A research study by the Universitat Autònoma de Barcelona (UAB) in collaboration with the University of La Laguna (ULL) demonstrates in mice the biological relevance of sex in the effects of accelerated ageing caused by a chronic treatment of D-galactose, a sugar found abundantly in milk and to a lesser extent in fruits and vegetables.
At high doses, this substance accelerates ageing in males, affecting them at sensory and motor level and in their neuro-immuno-endocrine system, while females experience alterations in learning and their ability to register information about their surroundings and orientation. However, at low doses the treatment has positive effects, especially in males.
A study coordinated by the UAB and in collaboration with the ULL reveals the biological relevance of sex in the alteration of behavior and the neuro-immuno-endocrine system, caused by accelerated ageing with a chronic treatment of D-galactose, a sugar found abundantly in milk and in some fruits and vegetables. The research was recently published in the Journal of Gerontology: Biological Sciences and Medical Sciences.
For almost two decades, chronic treatments with D-galactose have been used as a tool to create animal models of accelerated aging. Their neurotoxicity is due to abnormal ROS accumulation, molecules proper of oxidative stress and AGEs, proteins or lipids which become glycated as a result of exposure to sugars, both related to the acceleration of the multisystem functional decline occurring during aging. These D-galactose induced biological products are also involved in the development or deterioration of many degenerative diseases such as diabetes, arteriosclerosis, kidney diseases, infections and Alzheimer's disease.
"The difficulty in research with accelerated aging models using D-galactose lies in the fact that its neurotoxicity effects at biochemical level do not always translate into or are observable as pathological symptoms at behavioral level. In the study we found convincing evidence of some of them and observed important differences between the males and females", says Dr Lydia Giménez-Llort, lead researcher of the project.
Through complete and multifunctional behavioral analysis researchers examined the chronic effects of low (50 mg/kg) and high (100 mg/kg) doses of D-galactose in male and female mice aged 6 months - the equivalent of 40 human years. Based on the results of twelve tests they assessed the sensory, motor, emotional and cognitive fields and also explored the effects on the neuro-immuno-endocrine system, decisive in pinpointing the vital capacity or biological age of individuals.
The results point to the existence of different sensitivity thresholds depending on the sex of the animal with regards to their functional capacity to meet the performance level required for certain tasks: D-galactose had pro-ageing effects at sensory and motor level and on the immuno-endocrine system in males, while in females it altered their motor performance and some learning processes as well as their spatial memory - the ability to register information about their surroundings and orientation, which depends on the hippocampus and cerebellum.

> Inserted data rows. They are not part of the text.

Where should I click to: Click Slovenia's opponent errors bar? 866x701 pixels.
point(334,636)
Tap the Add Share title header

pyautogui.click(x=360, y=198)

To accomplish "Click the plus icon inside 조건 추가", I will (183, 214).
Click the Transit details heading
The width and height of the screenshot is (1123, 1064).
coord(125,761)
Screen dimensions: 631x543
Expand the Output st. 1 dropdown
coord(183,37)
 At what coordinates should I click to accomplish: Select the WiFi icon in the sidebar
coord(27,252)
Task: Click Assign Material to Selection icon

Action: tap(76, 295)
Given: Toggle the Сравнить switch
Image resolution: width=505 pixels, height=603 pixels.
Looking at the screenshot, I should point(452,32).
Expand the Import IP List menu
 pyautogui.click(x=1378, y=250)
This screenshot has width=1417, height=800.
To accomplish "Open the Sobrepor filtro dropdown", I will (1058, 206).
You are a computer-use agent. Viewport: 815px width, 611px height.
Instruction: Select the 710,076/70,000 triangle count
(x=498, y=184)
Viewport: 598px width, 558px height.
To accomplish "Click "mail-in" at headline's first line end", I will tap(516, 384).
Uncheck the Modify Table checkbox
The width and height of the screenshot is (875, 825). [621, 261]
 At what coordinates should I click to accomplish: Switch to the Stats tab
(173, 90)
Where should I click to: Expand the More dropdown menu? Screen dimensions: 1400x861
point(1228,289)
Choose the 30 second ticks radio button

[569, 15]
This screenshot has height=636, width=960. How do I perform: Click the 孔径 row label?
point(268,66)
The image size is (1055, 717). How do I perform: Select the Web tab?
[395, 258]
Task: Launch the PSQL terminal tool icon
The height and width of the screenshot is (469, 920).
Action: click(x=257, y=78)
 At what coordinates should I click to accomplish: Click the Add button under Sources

"The most surprising results are found in the low doses of D-galactose, which seem to trigger positive effects in males, such as improved learning and memory, while in females the expected dose-response ratio continues, with deteriorated motor and spatial learning, although there are improvements in some aspects such as memory. These results point to the complexity of the effects at functional level, and therefore all of these observations open the door to new lines of research which can clarify all these underlying neuronal mechanisms and help to understand the vulnerability and differential protection observed", explains Dr Rafael Castro, ULL researcher and co-author of the study.
"In the past few years, what is known as Gender-specific Medicine warns about the need and importance to research into sex and gender-specific aspects, as well as consider the age factor, having more knowledge in biology throughout a person's life and creating more personalised medicines. Our study demonstrates this need and reinforces the idea that the male and female genders must be considered two exceptional natural scenarios in which to study the biological, psychological, social and environmental roles, their functional interactions and their impact on the intercommunication of homeostatic networks, which guarantee a balance in health and are affected by diseases throughout their life cycle", Dr Giménez-Llort highlights.
The research also contributes to gaining more in-depth knowledge in the study of biological and environmental determinants, as well as different lifestyles and habits at specific moments such as in mid-life, in which the ageing process gains speed and gradually reduces the organism's functional capacities, which begin to see a limitation in their biological anti-oxidant capacity to counteract imbalances caused by age.